▸ 任务说明 A
在下列条目中，把含有“Where should I click to: Pick the 2017”的那一行到含有“point(457,222)”的那一行（首尾两行都算）重新写出，请求部分照抄，答案里的坐标每个数都增加 57。只写这些行。

▸ 选段
'''

这里以statement 的一个监控项为例来介绍 pfs 性能数据采集的整个过程。 监控数据最终记录在 events_statements_summary_by_thread_by_event_name 表中,需提前打开 setup_consumers.thread_instrumentation 开关。

线程创建

调用入口:  PSI_THREAD_CALL(new_thread)  线程启动时进行在全局container( global_thread_container )中申请内存空间,并进行一系列的监控数据初始化。 首先尝试在现有的 page 中申请空闲的record, 找不到的话申请新的page。

语句开始前

调用入口:  MYSQL_START_STATEMENT  在语句开始的位置调用进行,比如 在dispatch_command 函数中,进行statement 统计的初始化,记录 sql 启动时间。

语句结束后

调用入口: MYSQL_END_STATEMENT 

pfs_end_statement_v2(PSI_statement_locker *locker, void *stmt_da)
{
    PSI_statement_locker_state *state =
      reinterpret_cast<PSI_statement_locker_state *>(locker);
    // 填充 pfs
    PFS_events_statements *pfs =
          reinterpret_cast<PFS_events_statements *>(state->m_statement);
    insert_events_statements_history(thread, pfs); // 写入到 EVENTS_STATEMENTS_HISTORY
    insert_events_statements_history_long(pfs);    // 写入到 EVENTS_STATEMENTS_HISTORY_LONG
    // 获取写入的位置
    event_name_array = thread->write_instr_class_statements_stats(); // PFS_statement_stat*
    stat = &event_name_array[index];
    // 开始填充 stat,写入汇总表
    stat->m_lock_time += state->m_lock_time; 
}

线程结束

调用入口: PSI_THREAD_CALL(delete_current_thread)

'''

▸ 所给数据
'''

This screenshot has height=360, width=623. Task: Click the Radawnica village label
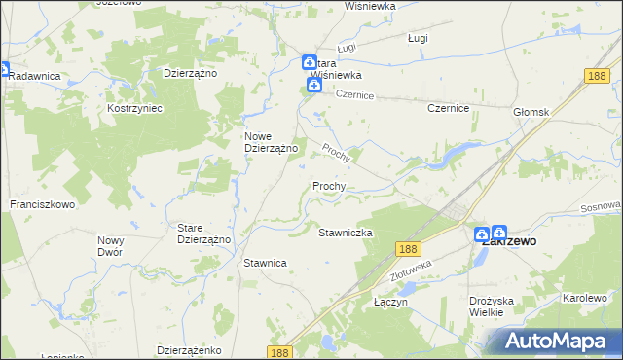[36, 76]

'''
'''

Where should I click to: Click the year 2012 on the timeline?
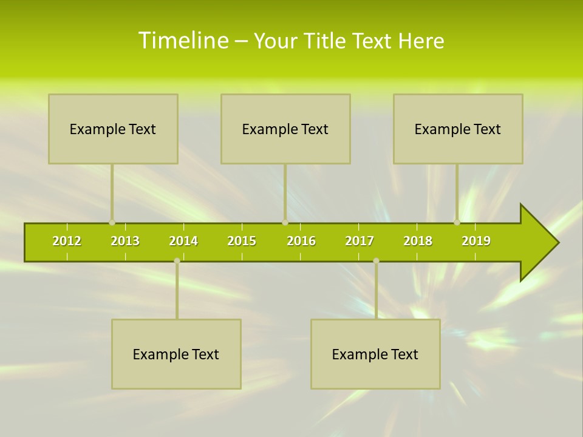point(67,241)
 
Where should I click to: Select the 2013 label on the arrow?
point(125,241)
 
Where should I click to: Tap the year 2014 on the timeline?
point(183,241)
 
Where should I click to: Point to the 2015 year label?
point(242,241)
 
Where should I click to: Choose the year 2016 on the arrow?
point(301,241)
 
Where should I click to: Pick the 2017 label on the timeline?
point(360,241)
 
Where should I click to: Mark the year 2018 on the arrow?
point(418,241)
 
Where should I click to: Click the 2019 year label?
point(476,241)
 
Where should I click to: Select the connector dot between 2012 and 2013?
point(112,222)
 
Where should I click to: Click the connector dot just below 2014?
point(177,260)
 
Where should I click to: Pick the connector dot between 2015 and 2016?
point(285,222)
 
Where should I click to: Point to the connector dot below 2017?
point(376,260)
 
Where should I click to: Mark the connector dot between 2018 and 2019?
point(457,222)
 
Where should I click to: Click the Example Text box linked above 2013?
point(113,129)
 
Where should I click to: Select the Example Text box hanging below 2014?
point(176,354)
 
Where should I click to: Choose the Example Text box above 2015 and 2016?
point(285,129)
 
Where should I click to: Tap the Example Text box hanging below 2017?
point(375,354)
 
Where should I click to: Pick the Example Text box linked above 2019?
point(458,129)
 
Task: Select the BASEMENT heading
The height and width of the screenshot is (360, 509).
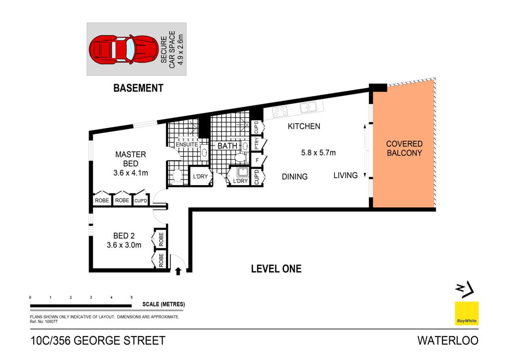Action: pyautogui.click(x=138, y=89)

'''

▸ 任务说明 B
根据选段回答：
(i) 线程创建时的调用入口是什么？
(ii) 监控数据最终记录在哪张表中？
(iii) 语句开始前的统计初始化会记录什么时间？

▸ 正确答案 A
Where should I click to: Pick the 2017 label on the timeline?
point(417,298)
 
Where should I click to: Mark the year 2018 on the arrow?
point(475,298)
 
Where should I click to: Click the 2019 year label?
point(533,298)
 
Where should I click to: Select the connector dot between 2012 and 2013?
point(169,279)
 
Where should I click to: Click the connector dot just below 2014?
point(234,317)
 
Where should I click to: Pick the connector dot between 2015 and 2016?
point(342,279)
 
Where should I click to: Point to the connector dot below 2017?
point(433,317)
 
Where should I click to: Mark the connector dot between 2018 and 2019?
point(514,279)

▸ 正确答案 B
(i) PSI_THREAD_CALL(new_thread)
(ii) events_statements_summary_by_thread_by_event_name 表
(iii) sql 启动时间